EXERCISE PROMPT:
Below are entries; copy exactly, and only, the lines from the one containing "This screenshot has height=747, width=1248." through their final line, leaving out pictures.

RECORDS SUPPLIED:
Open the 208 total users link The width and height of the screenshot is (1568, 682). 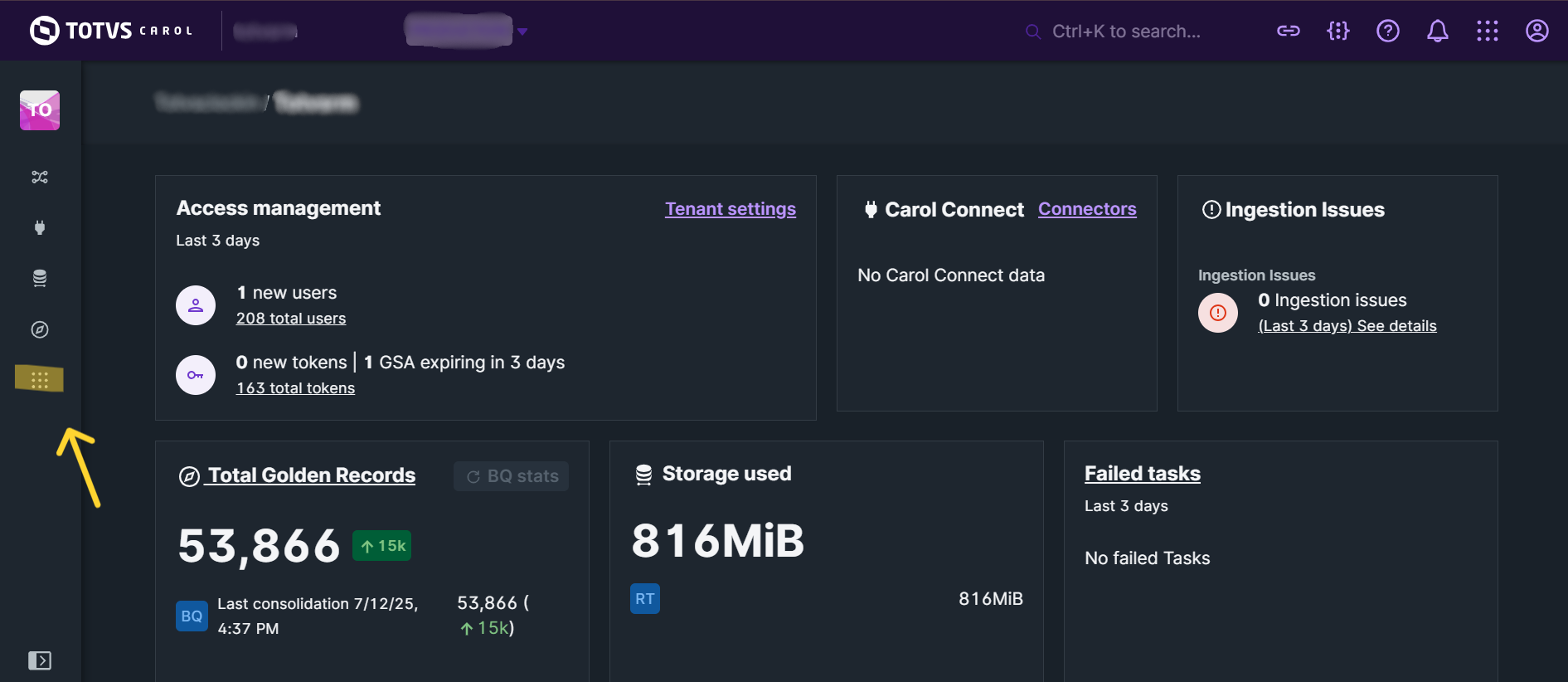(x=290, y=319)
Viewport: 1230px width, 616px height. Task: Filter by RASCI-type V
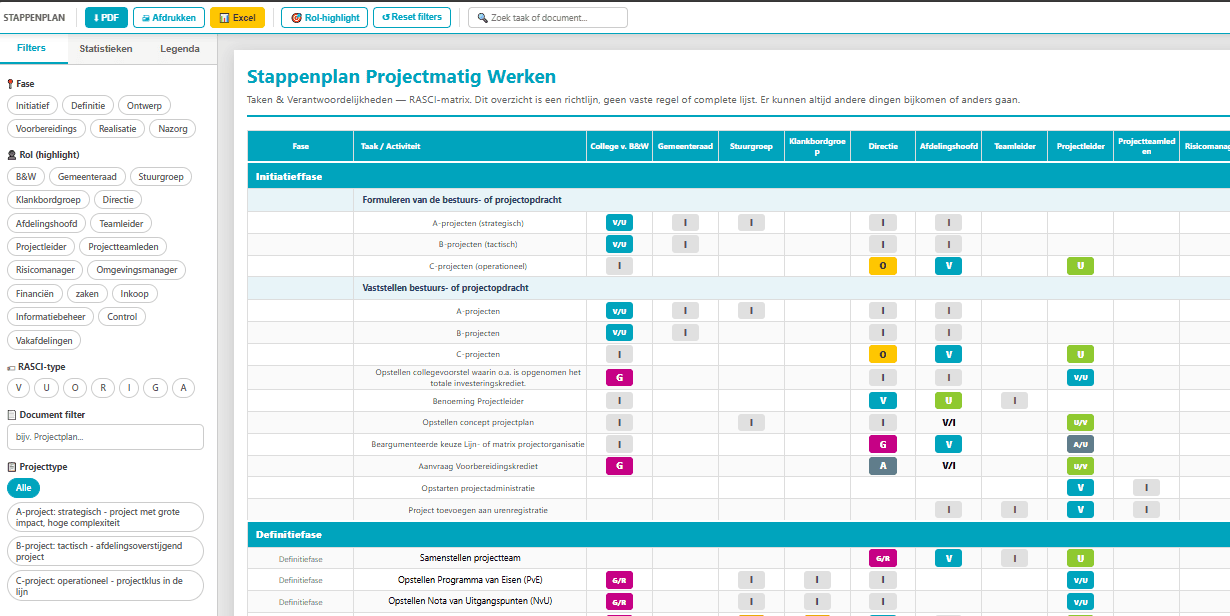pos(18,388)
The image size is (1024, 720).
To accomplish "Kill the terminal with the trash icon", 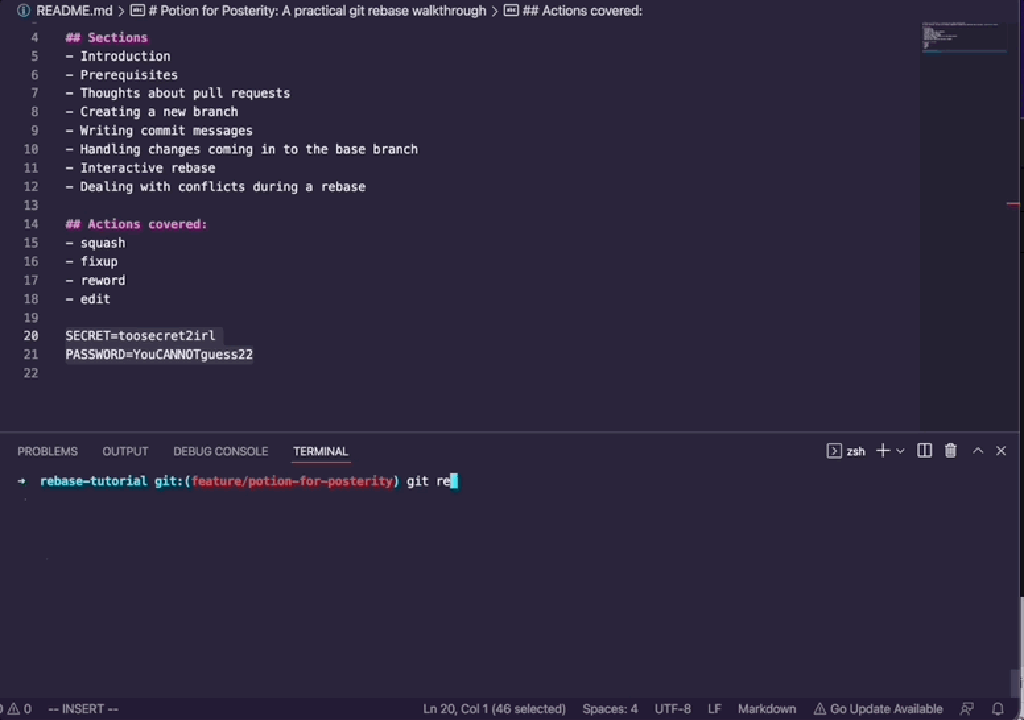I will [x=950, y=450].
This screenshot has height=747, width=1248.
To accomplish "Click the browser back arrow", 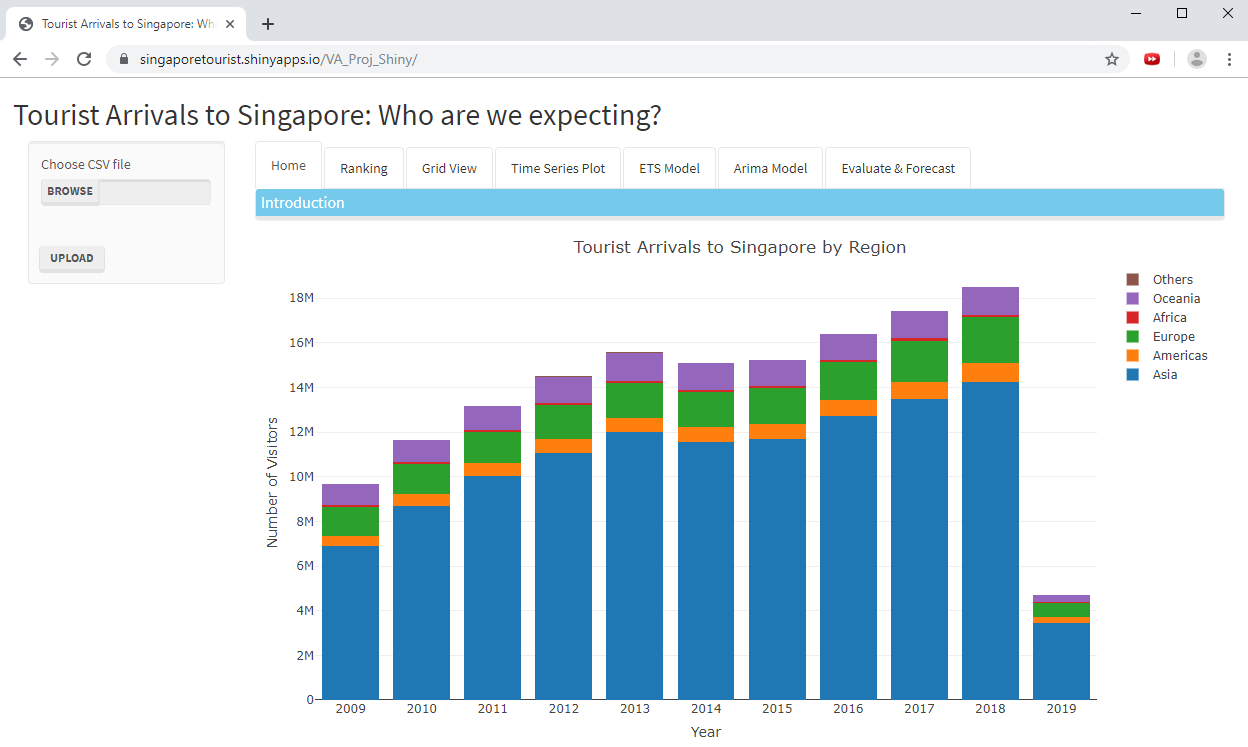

OUTPUT FOR THIS TASK:
This screenshot has height=747, width=1248.
To accomplish "Click the browser back arrow", 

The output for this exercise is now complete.